__GOAL OF THE EXERCISE__.
Copy every line of the records from the line containing "Click the check" down to the line containing "click(x=56, y=376)", requests included, and shift each coordinate in the answers by -127. Leave the pictures out.

__DATASET RECORDS__.
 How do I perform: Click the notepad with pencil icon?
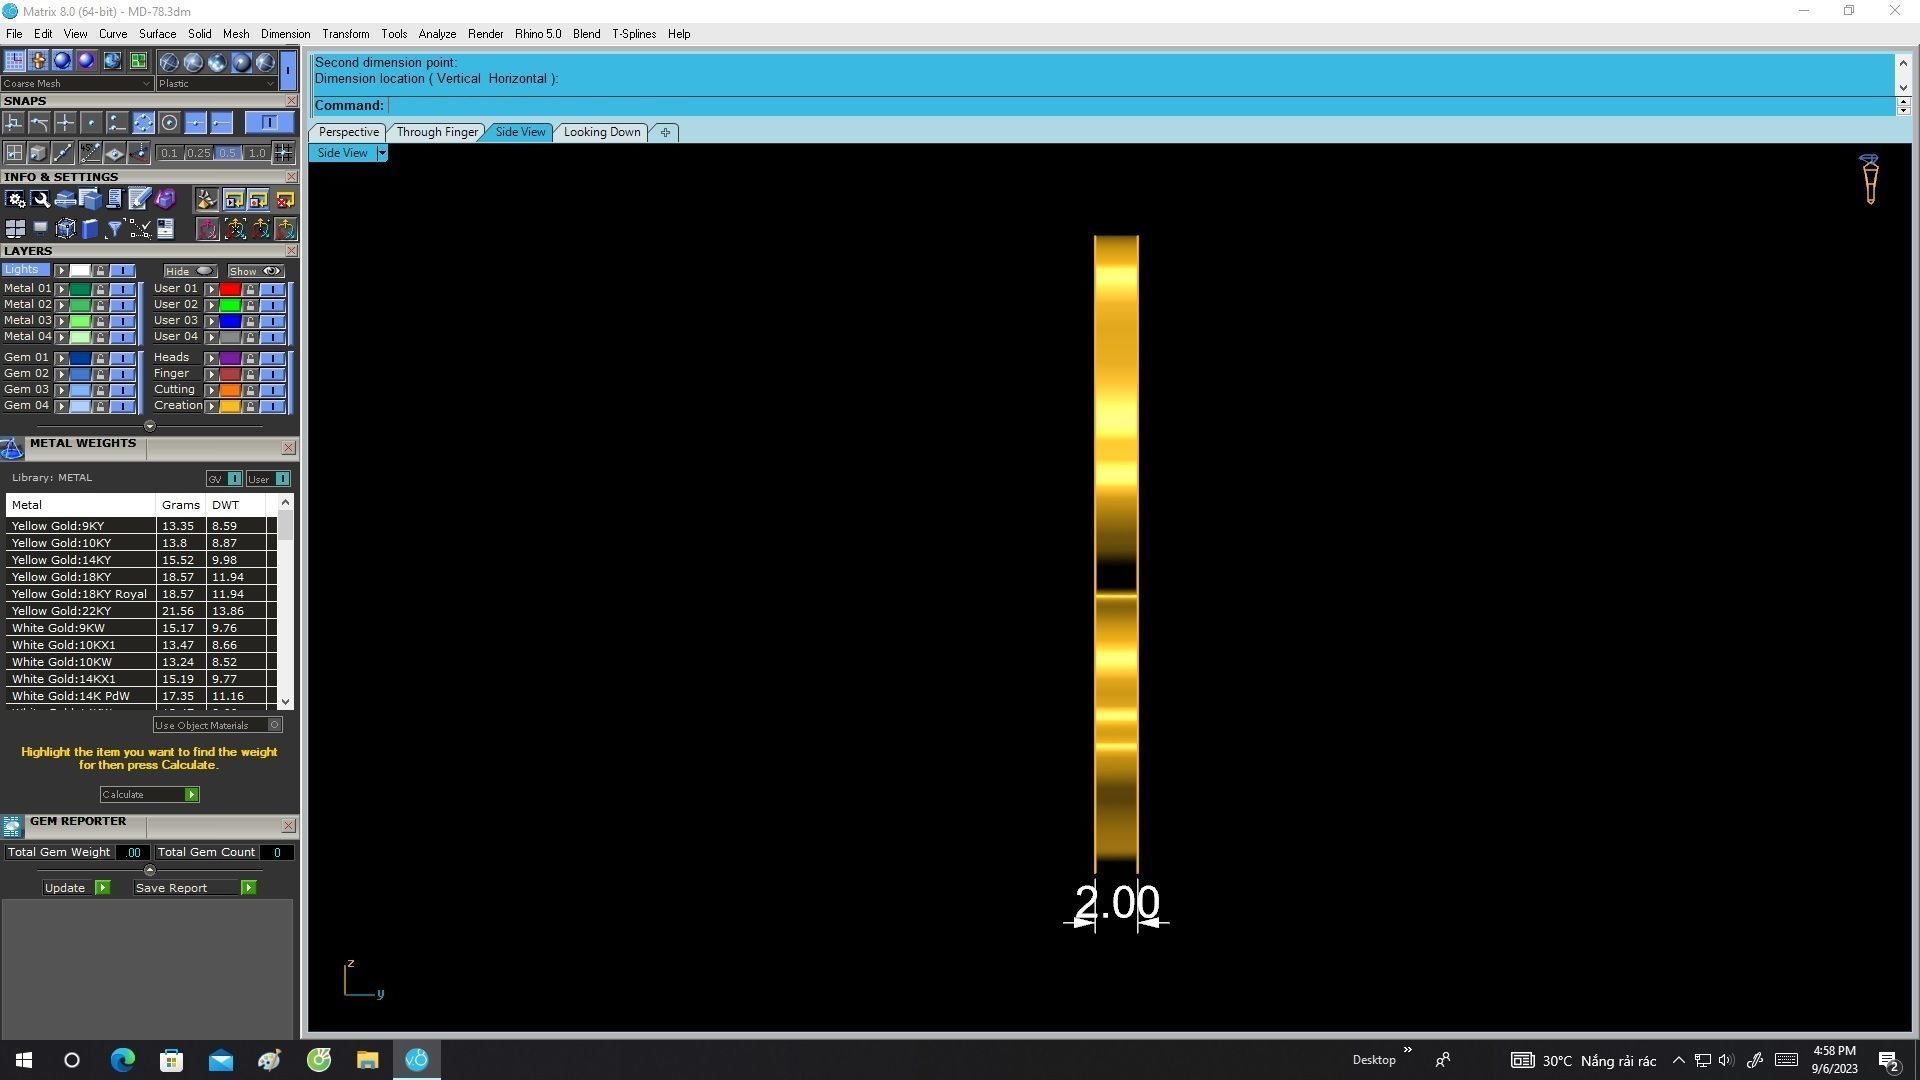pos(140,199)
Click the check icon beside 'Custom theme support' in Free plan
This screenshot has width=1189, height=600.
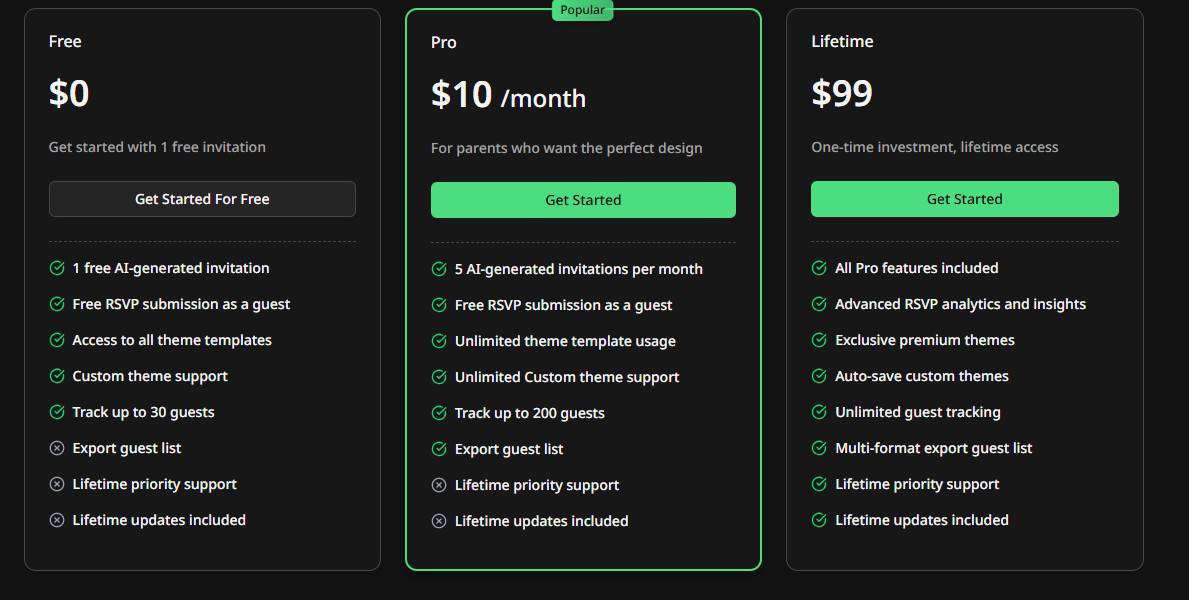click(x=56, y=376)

* * *

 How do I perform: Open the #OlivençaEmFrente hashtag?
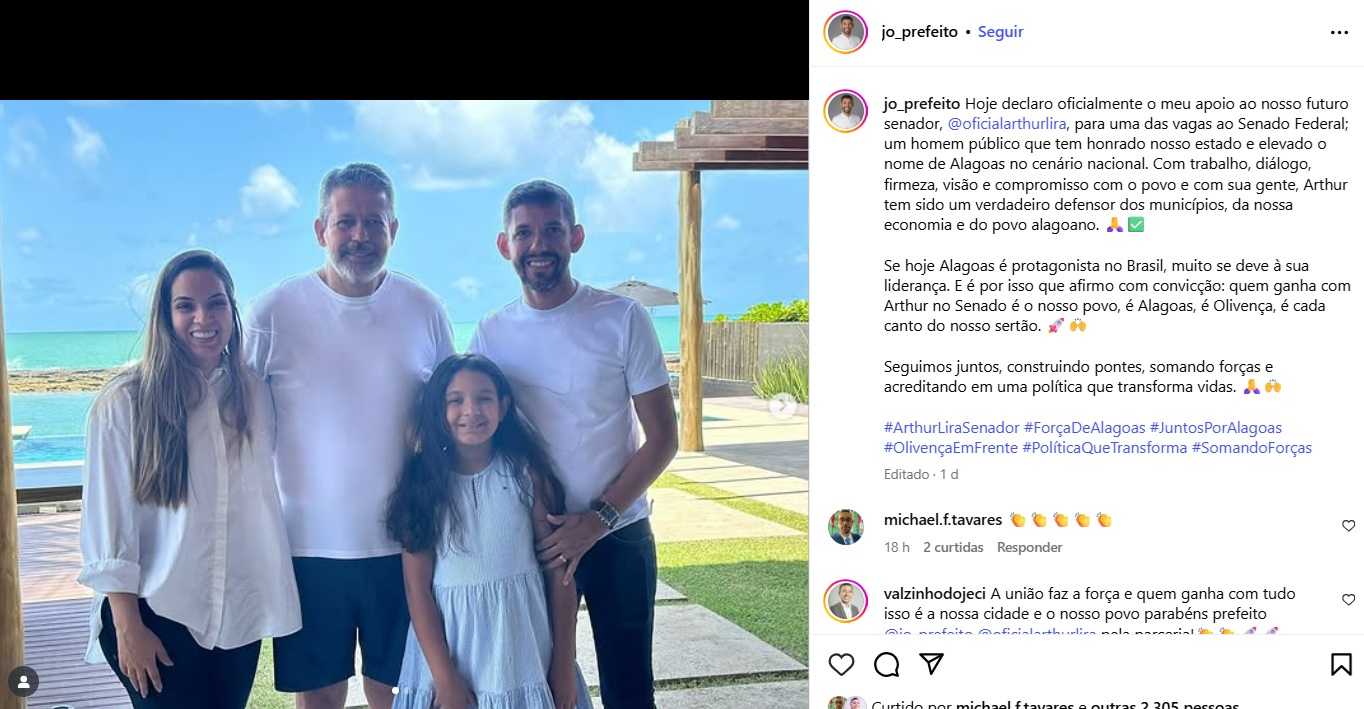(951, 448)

__SOLUTION TO THE PROBLEM__.
Click the check icon beside 'Custom theme support' in Free plan
This screenshot has width=1189, height=600.
click(x=-71, y=249)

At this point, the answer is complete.